Churchyards and Yew Trees
Discover Ancient Yew Trees in the Open Church Network Churchyards
In Christianity the yew is a symbol for the Resurrection. In an OCN graveyard at Hanmer a yew survived being on fire three times during the fire which badly damaged the church in 1889. The dark evergreens were symbolic of both sorrow and immortality in Celtic, Anglo-Saxon and Norse cultures. Christianity adopted sites from early religous practice, which may explain why so many yew trees are older than the churches they surround. Yew trees are poisonous and need to be fenced off from animals.
The oldest yews in Wrexham County Borough are to be found in the OCN churchyards of All Saints Church in Gresford and St. Mary the Virgin Church in Overton. Those in Overton are one of the traditional seven wonders of Wales.

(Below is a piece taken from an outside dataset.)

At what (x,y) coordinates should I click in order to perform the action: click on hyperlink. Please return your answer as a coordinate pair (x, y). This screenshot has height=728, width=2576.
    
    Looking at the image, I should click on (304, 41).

On strictly practical lines, Edward I instructed yews be planted to protect churches from storms. The elastic wood is suitable for making the deadly longbows that made the bowmen of Wales so famous The church, however, would not allow the use of churchyard yews for this purpose – indeed they were the only yew trees not so used. Today yew tree trimmings are collected for derivation of chemicals used in modern medecine.
The longbow was replaced by firearms, not because the slow-to-load and inaccurate firearms were better – which they weren’t, at least not for another 200 years – but due to lack of suitable material; by Elizabethan times there was no useful yew wood remaining in Europe.